Ответила я ему почти то же, что говорила Соне: что мы ничего против него не имеем, что все зависит от нее. Тогда просил он с ней говорить наедине. Я ее позвала и оставила их вдвоем. Не прошло и получаса, как слышу, они меня зовут. Войдя в комнату и увидав взволнованное, счастливое лицо Львова, я поняла, что Соня моя решила свою судьбу и что она невеста. Папа́ не было дома. Когда он вернулся, всем в доме объявлена была наша радость, и не обошлось без забавного анекдота. Наш старый швейцар Степан на вопрос Сережи Щербатова: «Правда ли, что княжна невеста?» – ответил: «А вы что же, прозевали?» На другой день я наших женихов повезла на базар, и вся Москва узнала о радостном событии в нашей семье. 30 апреля состоялось венчание в университетской церкви. Затем прием у нас, присутствовали великий князь с супругой. У Марии Михайловны Львовой состоялся обед, после которого молодые уехали в имение Марии Михайловны в Подольскую губернию, и тут я поняла, как тяжело было расставание и как опустел наш дом. Я вернулась с вокзала, вошла в комнату моей Сони… и разрыдалась. Зимой в феврале родился наш первый внук Николай. Я была при Соне, которая терпеливо вынесла страдания в продолжение, помнится, 7–8 часов. Какая была радость при появлении первенца! Крестными были папа́ и бабушка Мария Михайловна.
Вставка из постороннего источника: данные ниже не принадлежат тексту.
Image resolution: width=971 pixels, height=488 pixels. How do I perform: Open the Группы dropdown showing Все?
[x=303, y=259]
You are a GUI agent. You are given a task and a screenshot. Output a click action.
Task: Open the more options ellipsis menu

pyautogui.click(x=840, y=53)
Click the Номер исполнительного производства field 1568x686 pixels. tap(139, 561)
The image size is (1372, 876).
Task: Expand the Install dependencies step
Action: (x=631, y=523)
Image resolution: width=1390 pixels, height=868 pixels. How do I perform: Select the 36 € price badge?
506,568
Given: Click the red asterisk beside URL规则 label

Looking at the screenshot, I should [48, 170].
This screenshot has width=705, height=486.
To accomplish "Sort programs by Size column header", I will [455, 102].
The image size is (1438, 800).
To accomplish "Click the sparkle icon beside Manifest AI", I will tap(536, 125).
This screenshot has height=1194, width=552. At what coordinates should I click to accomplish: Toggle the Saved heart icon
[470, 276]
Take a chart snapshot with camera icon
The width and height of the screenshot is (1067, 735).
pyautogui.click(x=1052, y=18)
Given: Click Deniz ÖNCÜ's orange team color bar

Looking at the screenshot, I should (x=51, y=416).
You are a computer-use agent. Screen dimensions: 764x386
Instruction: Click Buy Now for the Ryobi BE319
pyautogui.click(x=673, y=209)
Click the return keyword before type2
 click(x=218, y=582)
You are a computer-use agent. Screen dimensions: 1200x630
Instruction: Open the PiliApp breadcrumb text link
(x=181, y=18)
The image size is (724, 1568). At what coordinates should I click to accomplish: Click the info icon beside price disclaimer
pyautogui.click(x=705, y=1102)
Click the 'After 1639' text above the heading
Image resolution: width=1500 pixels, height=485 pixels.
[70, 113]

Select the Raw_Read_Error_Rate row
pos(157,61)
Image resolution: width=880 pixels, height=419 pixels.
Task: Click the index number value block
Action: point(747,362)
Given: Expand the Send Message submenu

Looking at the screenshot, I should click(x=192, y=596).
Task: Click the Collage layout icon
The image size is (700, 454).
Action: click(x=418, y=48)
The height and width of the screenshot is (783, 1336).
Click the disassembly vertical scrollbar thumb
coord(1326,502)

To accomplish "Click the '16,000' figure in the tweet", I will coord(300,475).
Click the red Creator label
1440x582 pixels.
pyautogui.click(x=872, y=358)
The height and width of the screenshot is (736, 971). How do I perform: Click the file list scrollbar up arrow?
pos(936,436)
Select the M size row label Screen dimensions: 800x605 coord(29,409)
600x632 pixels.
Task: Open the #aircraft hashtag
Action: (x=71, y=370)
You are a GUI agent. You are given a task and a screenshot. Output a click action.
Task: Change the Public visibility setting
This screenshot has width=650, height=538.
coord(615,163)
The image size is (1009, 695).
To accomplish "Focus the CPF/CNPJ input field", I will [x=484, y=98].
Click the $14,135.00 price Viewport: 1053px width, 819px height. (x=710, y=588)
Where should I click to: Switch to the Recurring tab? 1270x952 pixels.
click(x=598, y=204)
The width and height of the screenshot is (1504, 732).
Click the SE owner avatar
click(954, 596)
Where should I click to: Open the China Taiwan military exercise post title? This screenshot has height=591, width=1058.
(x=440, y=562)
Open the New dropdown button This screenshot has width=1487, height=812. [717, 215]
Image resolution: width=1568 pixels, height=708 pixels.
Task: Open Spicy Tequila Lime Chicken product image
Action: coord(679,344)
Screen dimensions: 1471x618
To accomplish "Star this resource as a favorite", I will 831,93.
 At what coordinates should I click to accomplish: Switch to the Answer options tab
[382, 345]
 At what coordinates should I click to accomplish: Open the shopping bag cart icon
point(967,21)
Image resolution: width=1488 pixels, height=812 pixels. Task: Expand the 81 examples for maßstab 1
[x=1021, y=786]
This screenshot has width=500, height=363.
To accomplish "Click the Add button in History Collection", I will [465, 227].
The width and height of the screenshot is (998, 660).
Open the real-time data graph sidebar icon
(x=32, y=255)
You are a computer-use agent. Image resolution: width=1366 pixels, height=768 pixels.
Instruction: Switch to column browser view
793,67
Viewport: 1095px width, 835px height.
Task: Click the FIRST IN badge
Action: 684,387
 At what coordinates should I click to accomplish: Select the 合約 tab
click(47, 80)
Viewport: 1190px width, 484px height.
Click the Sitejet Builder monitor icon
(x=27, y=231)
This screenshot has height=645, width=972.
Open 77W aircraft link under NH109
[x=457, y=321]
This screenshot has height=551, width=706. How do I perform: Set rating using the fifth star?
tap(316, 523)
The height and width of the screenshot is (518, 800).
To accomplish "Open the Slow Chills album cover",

В 1896 году была коронация Николая II. Папа́ решил на ней не присутствовать, я с Верой осталась в Москве, а папа́ с Соней и ее маленьким Никой переехал в Петровское в маленький дом. Верх нашего помещения на Никитской мы отдали Голландскому посольству внаймы за 9000 рублей, что тогда составляло порядочную сумму. Мисс Макдональд и мальчики переехали в наш дом на Покровке к управляющему, а я с Верой поселилась внизу нашей квартиры на Никитской. Опять пошли приготовления к коронации и хлопоты по туалетной части. На этот раз я купила себе у Сапожникова темно-красного штофа, затканного золотом на манер старинной материи, шлейф был отделан соболем, на голове золотой кокошник старинного фасона и кружевная вуаль. В день коронации Вера получила фрейлинский шифр, узнав об этом уже во дворце, и в качестве фрейлины она отправилась с придворными в Успенский собор, где могла видеть весь чин коронования. Мы же, все городские дамы, после Высочайшего выхода отправились на террасу дворца, из которой видны соборы и площадь, и ждали, когда кончится церемония в Успенском. Длилась она долго, нам предложили закусить, что я и несколько знакомых дам исполнили. У одной из свитских фрейлин по указанию моего деверя Ивана Михайловича мы нашли сервированный стол и с большим аппетитом съели все, что нам подали. Подкрепившись таким манером, мы опять вернулись на свои места на террасе. Вскоре звон колоколов на Иване Великом, пушечная пальба, гимн возвестили нам, что коронование кончилось и что царская чета появится, чтобы идти по соборам. Погода была чудная. И как тогда, в 1883 году, под балдахином шествовал Царь. Но какой жалкий, непредставительный. А, наоборот, Царица казалась огромного роста, величественна. За ней шла Царица-мать, и должна я сознаться, что все симпатии были на ее стороне. После кончины в Ливадии ее супруга Александра III любовь народа была не к Александре Феодоровне, а все благоговели к ней.
Года за полтора до коронации было объявлено жениховство и будущий брак Николая II. На это бракосочетание мы согласились отправить с Екатериной Петровной Ермоловой нашу Соню, которая за полтора года перед тем получила фрейлинский шифр и была в восторге, что едет в Петербург на бракосочетание Царя. Ей также посчастливилось попасть на эту церемонию в церковь дворца, так как благодаря дяде Ивану Михайловичу ее назначили дежурной фрейлиной, и она все венчание прекрасно видела.
Возвращаюсь я ко дню коронации в Москве. Почти все было так же, как в 1883 году. Те же обеды, куртаг в Кремле, балы. Омрачились эти светлые майские дни небывалым, тяжелым происшествием, о котором много было толков. Плохо организованный народный праздник на Ходынском поле, тысячи жертв вызвали бурю негодования, а появление Царя на балу у французского посла Монтебелло усилило чувство неприязни к высшим властям.
В 1897 году внезапно скончался мой отец в своем имении Железники под Калугой. Получив горестную телеграмму, я немедленно выехала в Калугу с дядей Иваном Давыдовичем Деляновым, который случайно жил у нас в Москве по поводу большого съезда докторов. В Железниках мама́ не было, она за день до этого уехала в имение к моей сестре Ольге Булыгиной.